PROMPT:
Every line in the records below with the string "Given" is to be copied out.

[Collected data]

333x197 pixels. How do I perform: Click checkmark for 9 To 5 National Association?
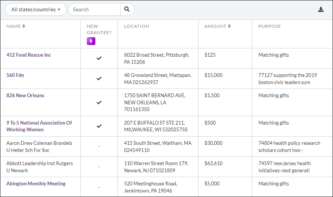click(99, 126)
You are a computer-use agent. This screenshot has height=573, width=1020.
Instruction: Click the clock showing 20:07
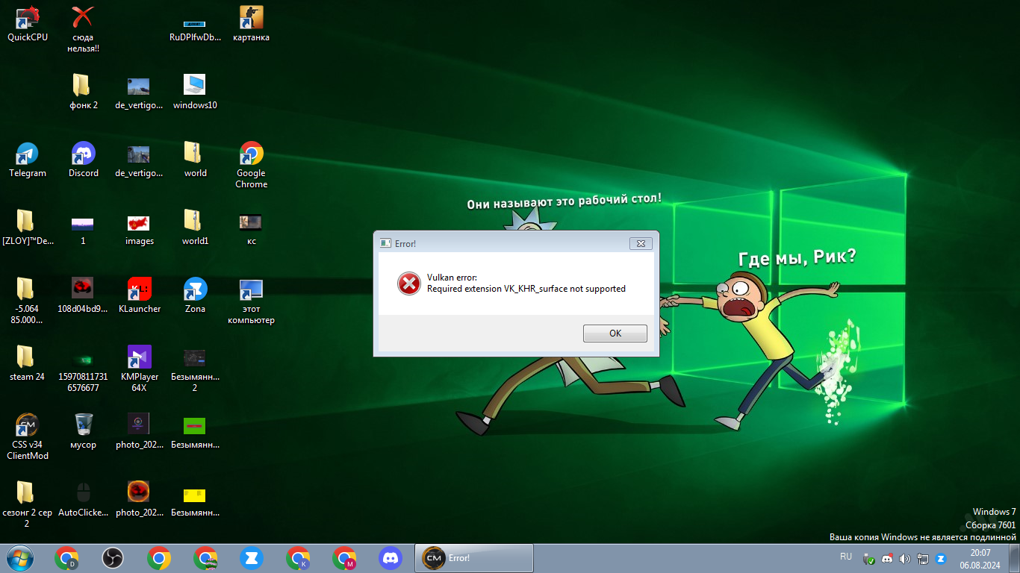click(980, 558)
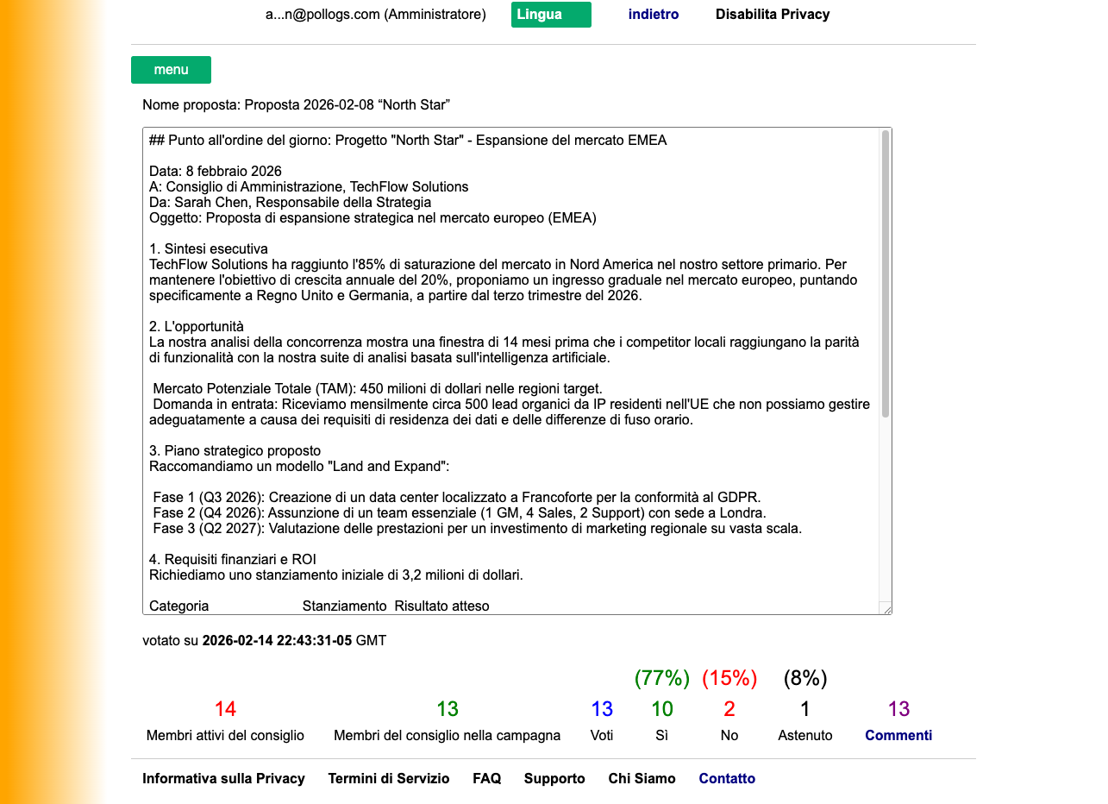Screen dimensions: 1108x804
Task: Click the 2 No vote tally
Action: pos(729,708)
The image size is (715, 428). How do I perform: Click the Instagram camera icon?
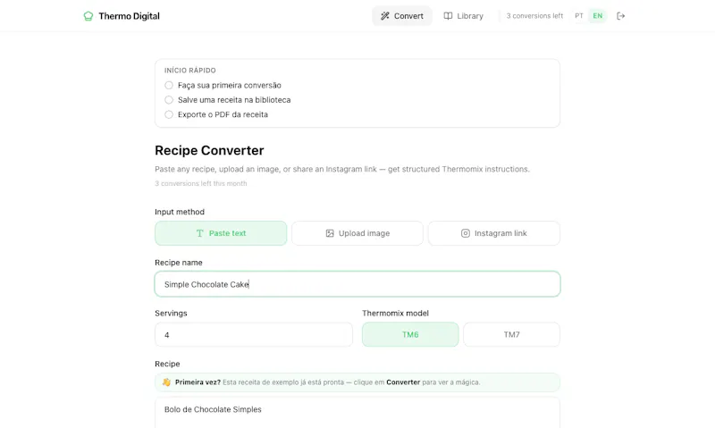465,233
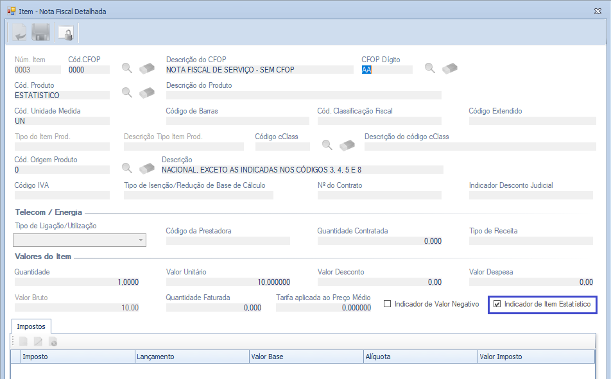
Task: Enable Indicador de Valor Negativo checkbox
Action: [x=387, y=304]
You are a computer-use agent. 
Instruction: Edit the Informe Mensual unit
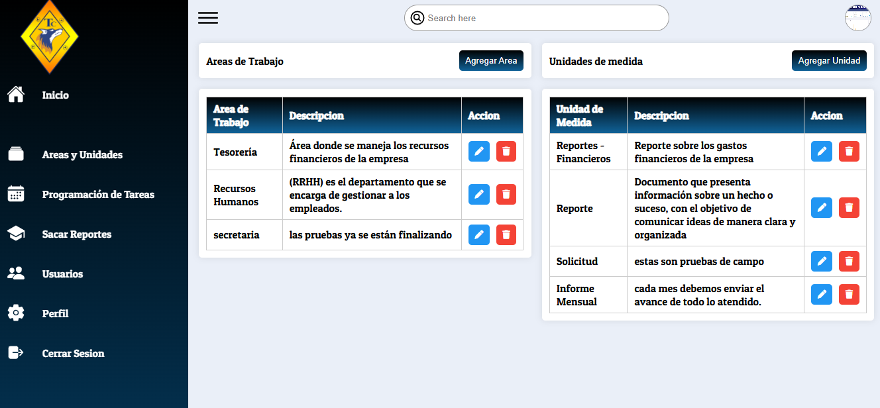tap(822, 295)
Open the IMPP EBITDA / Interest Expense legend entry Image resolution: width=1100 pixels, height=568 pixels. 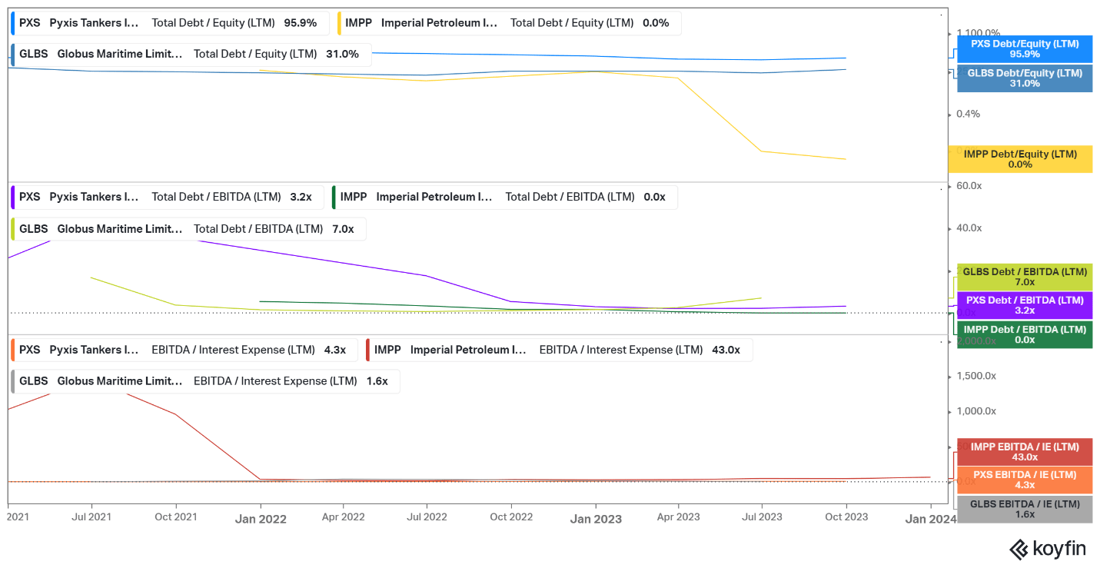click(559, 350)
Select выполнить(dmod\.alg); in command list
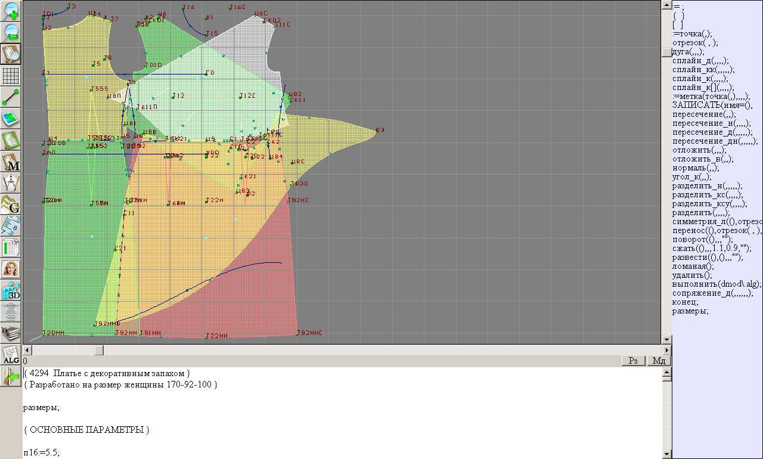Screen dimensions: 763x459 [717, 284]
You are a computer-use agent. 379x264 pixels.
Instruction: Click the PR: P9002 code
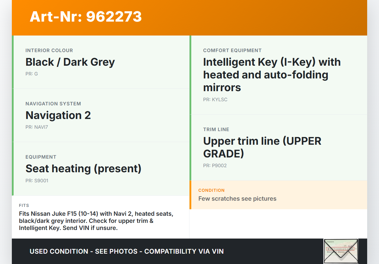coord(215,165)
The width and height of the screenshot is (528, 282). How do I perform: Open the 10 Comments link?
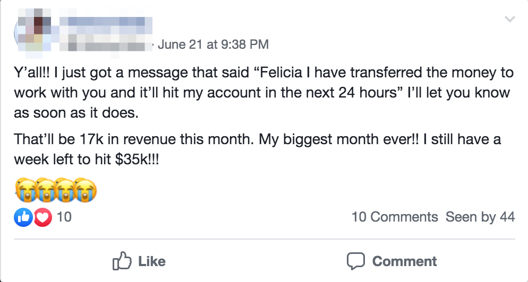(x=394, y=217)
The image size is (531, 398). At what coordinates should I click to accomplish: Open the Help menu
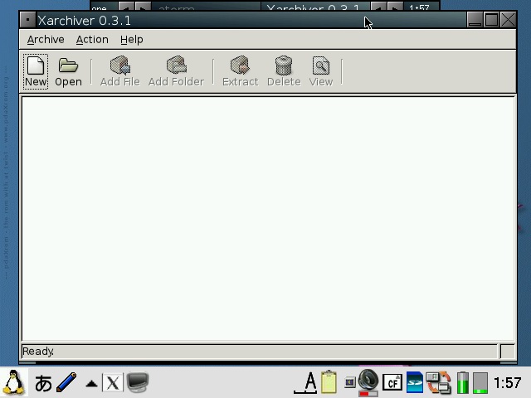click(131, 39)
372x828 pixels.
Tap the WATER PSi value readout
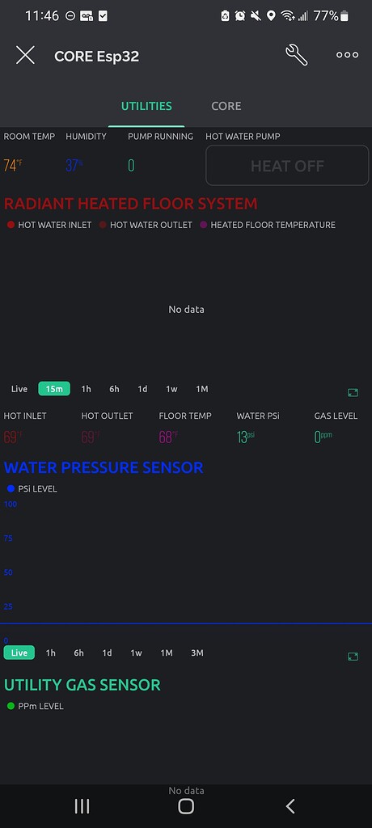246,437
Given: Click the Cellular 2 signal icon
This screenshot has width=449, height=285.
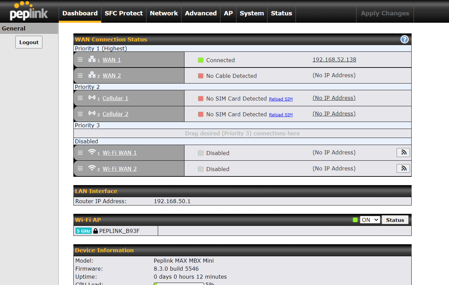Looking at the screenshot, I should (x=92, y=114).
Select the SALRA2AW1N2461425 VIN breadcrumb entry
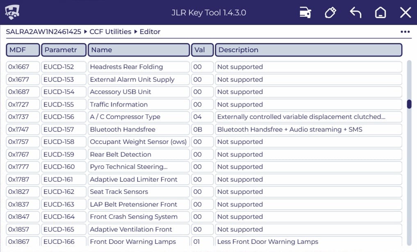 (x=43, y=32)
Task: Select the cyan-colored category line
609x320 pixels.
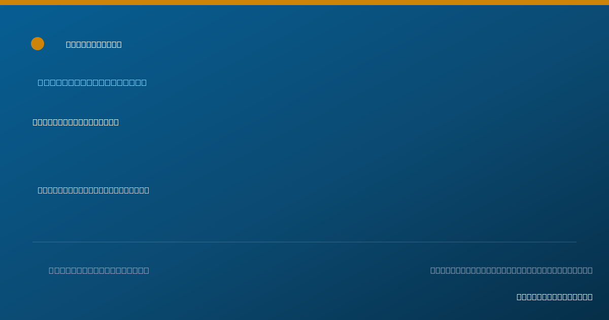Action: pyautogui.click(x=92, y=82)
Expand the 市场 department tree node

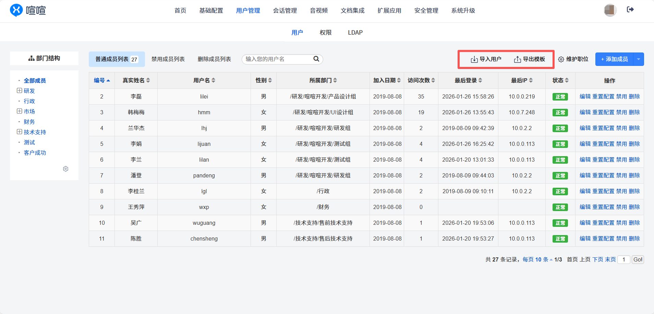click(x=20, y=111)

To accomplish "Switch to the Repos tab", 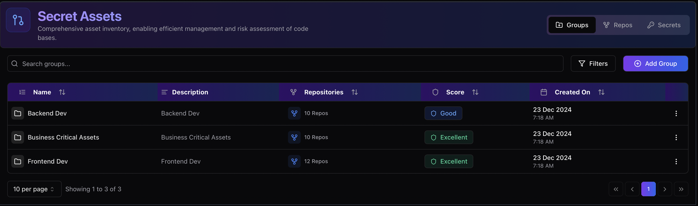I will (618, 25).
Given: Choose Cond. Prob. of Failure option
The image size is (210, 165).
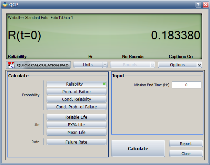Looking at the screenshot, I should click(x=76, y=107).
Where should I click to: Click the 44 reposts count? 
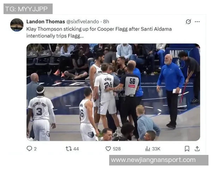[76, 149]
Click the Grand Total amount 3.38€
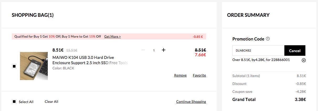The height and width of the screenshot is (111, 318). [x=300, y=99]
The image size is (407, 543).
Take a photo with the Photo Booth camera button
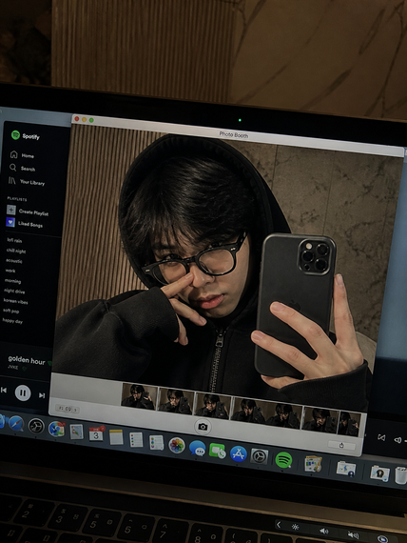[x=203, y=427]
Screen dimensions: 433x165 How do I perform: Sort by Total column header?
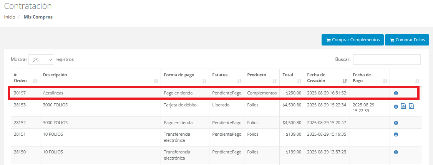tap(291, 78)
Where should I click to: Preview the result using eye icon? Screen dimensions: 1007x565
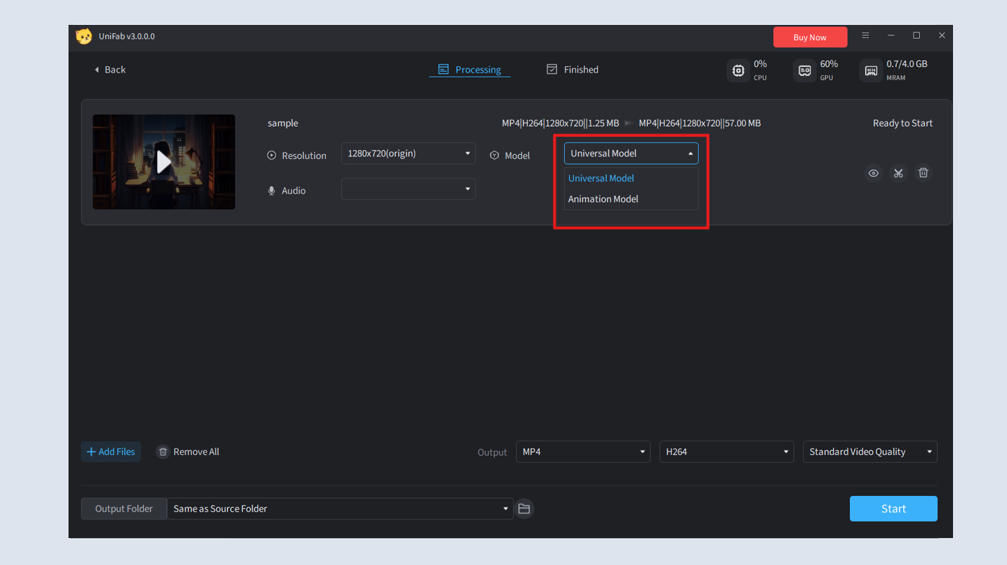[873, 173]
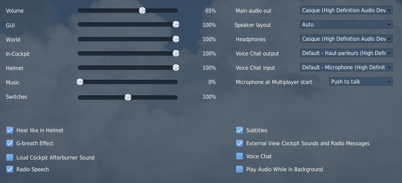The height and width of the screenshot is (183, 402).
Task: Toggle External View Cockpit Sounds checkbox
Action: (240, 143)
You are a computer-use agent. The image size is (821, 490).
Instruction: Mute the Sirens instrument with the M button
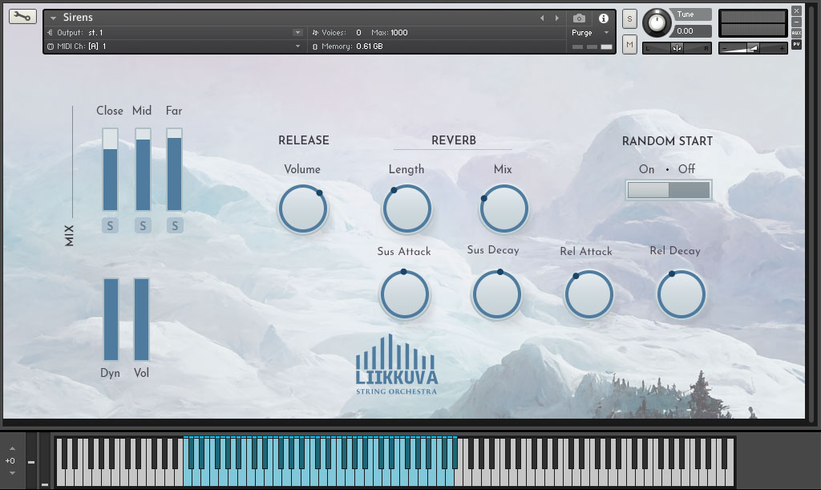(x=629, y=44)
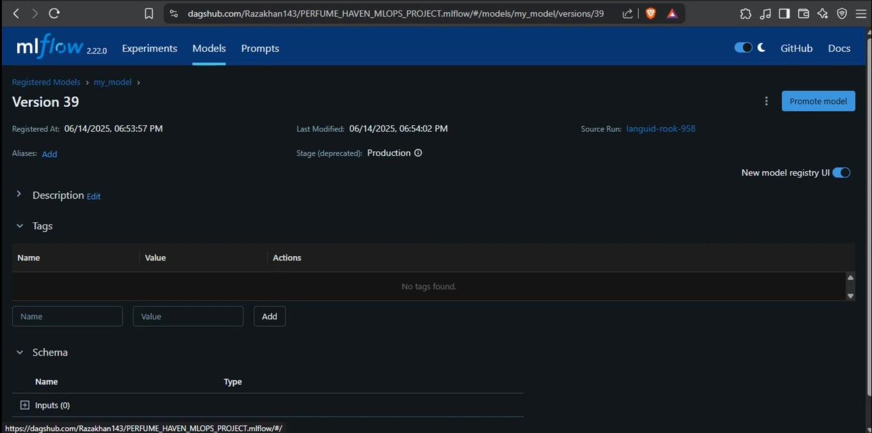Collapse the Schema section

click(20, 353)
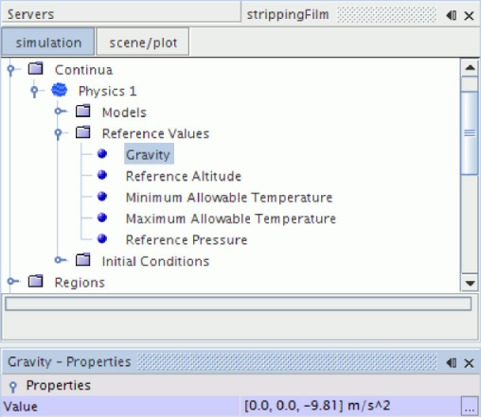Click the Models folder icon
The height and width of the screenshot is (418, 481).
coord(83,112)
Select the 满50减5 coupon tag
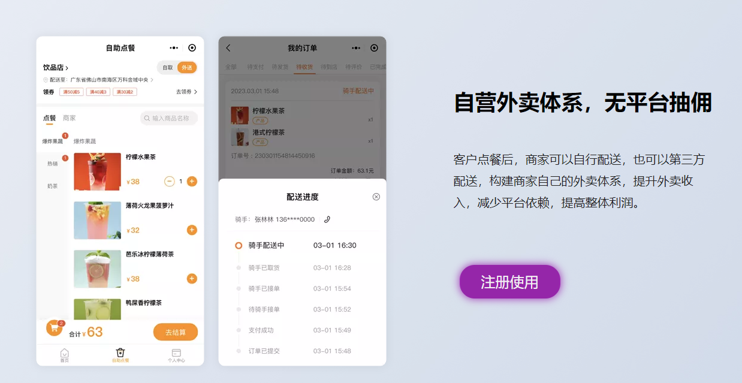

FINISHED EXERCISE:
Given: Click the Cellular 2 signal icon
Given: Choose Cond. Prob. of Failure option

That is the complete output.